In this Dissertation, I present my work on a variety of topics on galaxy evolution from the deep fields observed by the Hubble Space Telescope. I derive spectrophotometric redshifts for the 1308 galaxies from the GRism ACS Program for Extragalactic Science in the Hubble Ultra Deep Field (HUDF). For the 81 galaxies with spectroscopic redshifts between 0.5 and 1.5, the standard deviation in the fractional error in (1 + z ) is 0.046. Using this redshift catalog, I conduct two extragalactic studies:

(1) The B-band galaxy luminosity function at redshift one. This spectrophotometric redshift catalog is 95% complete at 27.2 AB mag, which is nearly two magnitudes deeper than previous studies. Therefore, I am able to accurately determine that the faint-end slope of the galaxy luminosity function (LF) is -1.32. By comparing to numerous published measurements at various redshifts, I find evidence for a steepening of the faint-end slope with redshift.

(2) The galaxy major merger fraction and merger number density between redshifts 0.5 and 2.5. After correcting for mass incompleteness, I find that the major merger fraction of massive galaxies is not proportional to a power-law in (1 + z ) at high redshift, but rather appears to peak at an approximate redshift of 1.3. From this merger fraction, I infer that roughly 42% of massive galaxies have undergone a major merger since redshift one. To extend these measurements to higher redshifts, I determine the merger history of Lyman break galaxies selected as BVi'-band dropouts from the Great Observatories Origins Deep Survey and the HUDF. I correct these high redshift merger statistics for contamination of low redshift early-type galaxies and low mass Galactic dwarfs.
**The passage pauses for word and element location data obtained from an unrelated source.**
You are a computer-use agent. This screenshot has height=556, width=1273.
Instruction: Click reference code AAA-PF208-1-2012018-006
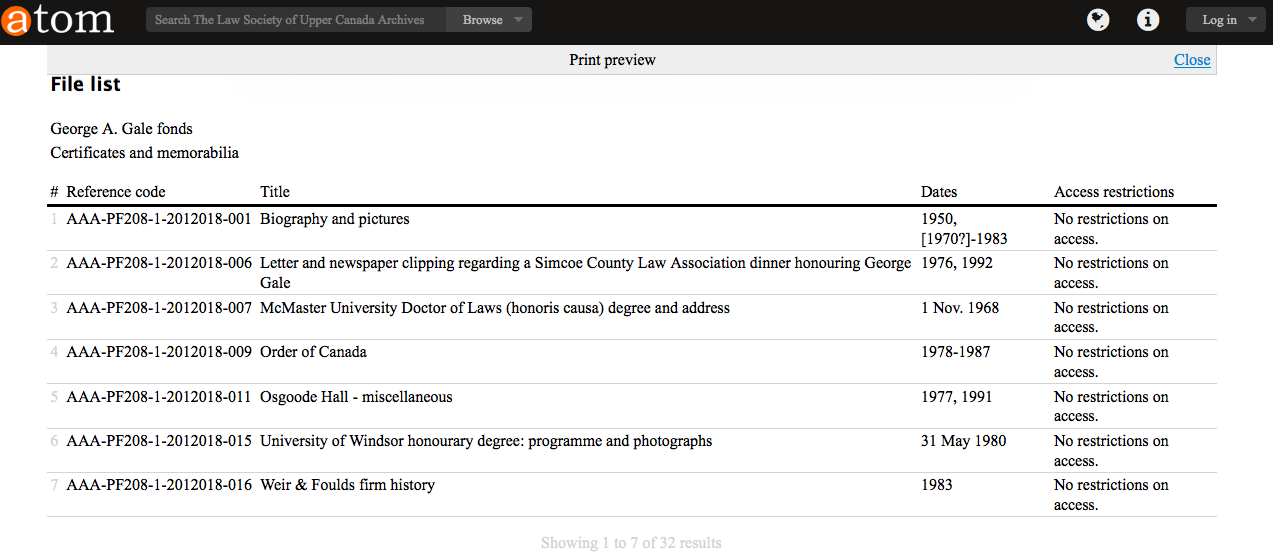[x=159, y=263]
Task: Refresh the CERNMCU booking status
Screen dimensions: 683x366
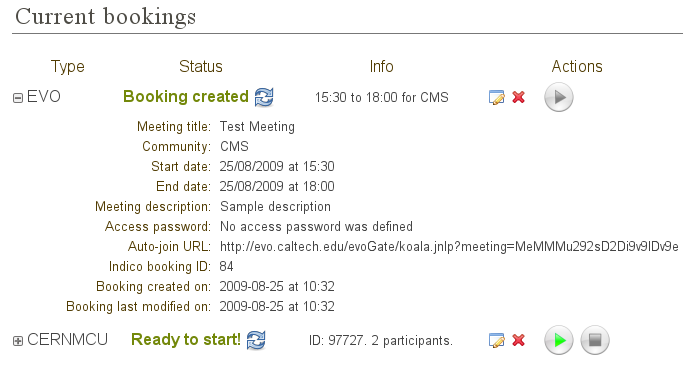Action: click(x=256, y=340)
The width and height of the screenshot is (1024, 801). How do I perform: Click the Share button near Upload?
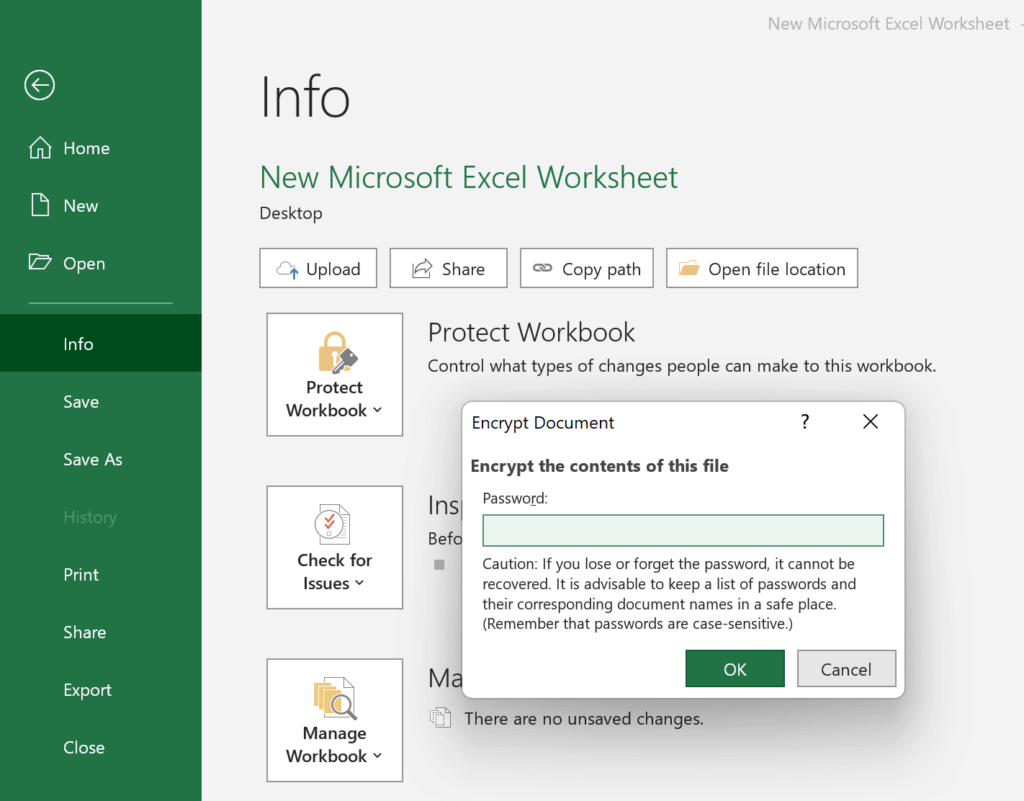click(448, 268)
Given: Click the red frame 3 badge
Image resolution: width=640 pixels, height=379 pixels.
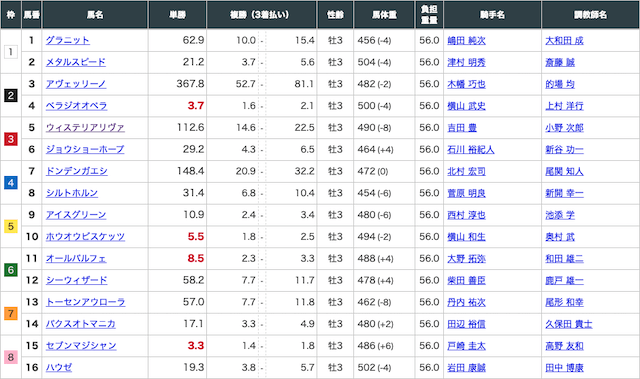Looking at the screenshot, I should click(x=11, y=139).
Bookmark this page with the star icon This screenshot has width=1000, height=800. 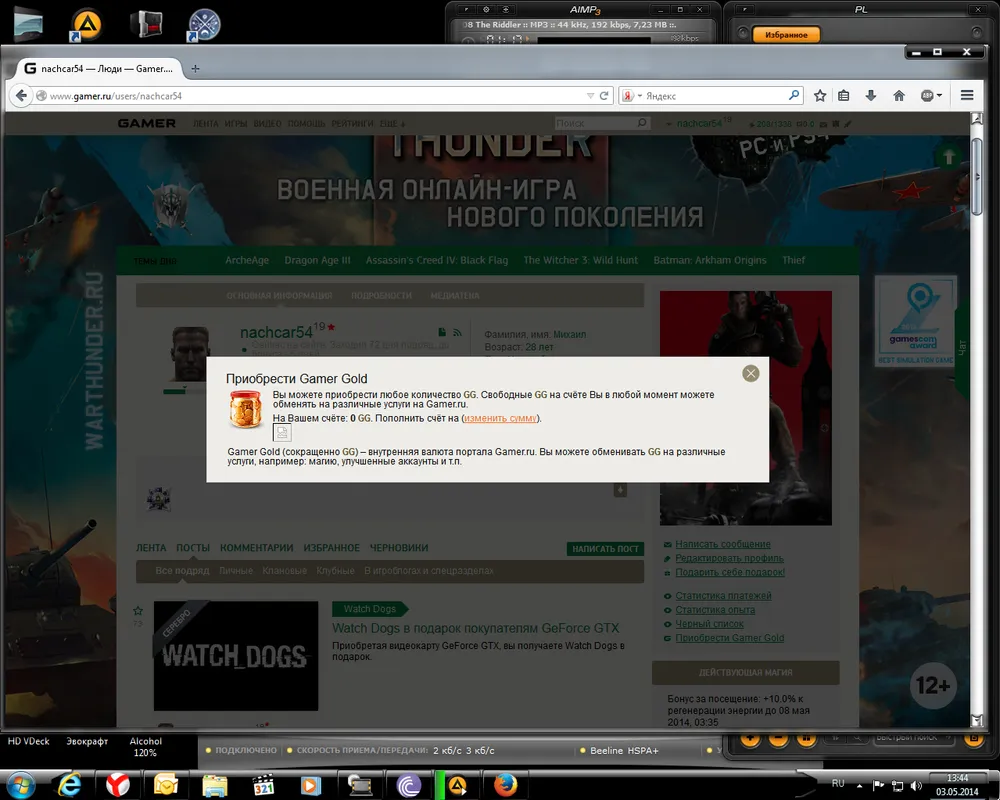pyautogui.click(x=820, y=96)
By adopting the published merger counts at low redshift, I find that the major merger number density for galaxies more luminous than -20.5 mag can be suitably fit by a two-component power-law, and peaks at an approximate redshift of 1.04. This evolution is qualitatively similar to that of X-ray selected AGN and provides circumstantial evidence that luminous AGN may be triggered by major mergers.